Jesse Fortenberry, a senior studying communication, said the NSAC gives students an opportunity to participate in a national campaign.

He said in order to take part in the NSAC, they needed to be members of the American Advertising Federation (AAF), since that is the organization that holds the competition.

In the NSAC, a major company joins with the AAF to set up an advertising competition among students from over 200 schools nationwide.

This year, the company was Pizza Hut.

They gave the students a case study based on a real-life situation that the company is facing.

It included their campaign overview, information about their product and the current status of their advertising efforts.

Students across the nation created campaigns that would solve the dilemma the company is facing, according to the American Advertising Federation.

Cira Fear, a senior studying communication, said many big-time professional advertisers are also members of this organization, and some companies will not hire people who have not taken part in the NSAC competition before.

Fortenberry said the campaign included media planning, budgeting, media purchasing, deciding what advertisements to print, figuring out the PR strategy and deciding what new and traditional media is going to look like in the campaign.

He said said this required a lot of work from them.

“We had two semesters: fall was all research, coming up with the case study for it, and then this past semester was putting together the campaign book,” Fear said.

Jordan Powell, a senior studying communication, said the team then worked on creating a pitch for two weeks. He said that during those two weeks, the team would spend up to three or four hours per night working on the pitch script.

After all of their work, the team competed at the district competition April 10 at Boise State University.

The team pitched their campaign to a panel of advertising professionals as well as an associate brand manager from Pizza Hut, according to AAF District XI.

BYU-I students took third place at the competition, University of Oregon took first and Montana State University took second, according to AAF District XI.

Though this is where the competition road ended for the entire team, there was an area of individual competition that took place which Fortenberry won.

Fortenberry said as the winner, he will have all of his expenses paid as he attends the event on June 10-13.

“The district has what is called an enhancement program,” Fortenberry said. “The enhancement program is meant to basically raise awareness and also raise the level of competition within our district.”

Fortenberry said each school selects a nominee who will undergo an interview by a group of professionals. The winner is chosen based on their performance during the interview.

“They basically select who they feel like would be the best fit to represent the district,” Fortenberry said.

Fortenberry said after being interviewed by a creative director, an agency director and a digital director of advertising agencies at the same time, he was chosen to represent the district at the NSAC event in Las Vegas.

He said he will have opportunities to have and record interviews with professionals there.

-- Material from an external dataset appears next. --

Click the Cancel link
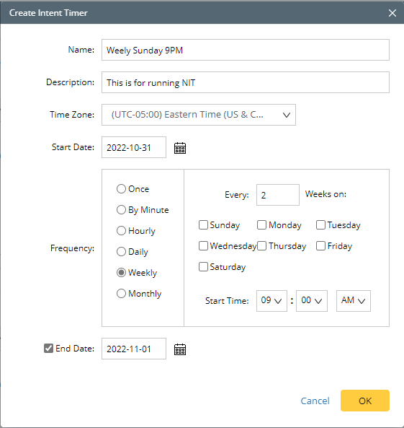 point(315,401)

He said he plans to bring information back to his fellow students.

Beth Hendricks, faculty member at BYU-I and mentor of the team, said she loves to see the students succeed.

She said she always tells her students they need to, “Get off campus and enter professional competitions.”

Powell said taking part in a professional competition had many benefits — ranging from experience, to networking opportunities and even to possible job offers.

He said students should take part in at least some kind of professional competition.

“Doing some of the stuff that’s outside of your curriculum is what’s going to set you apart,” Powell said.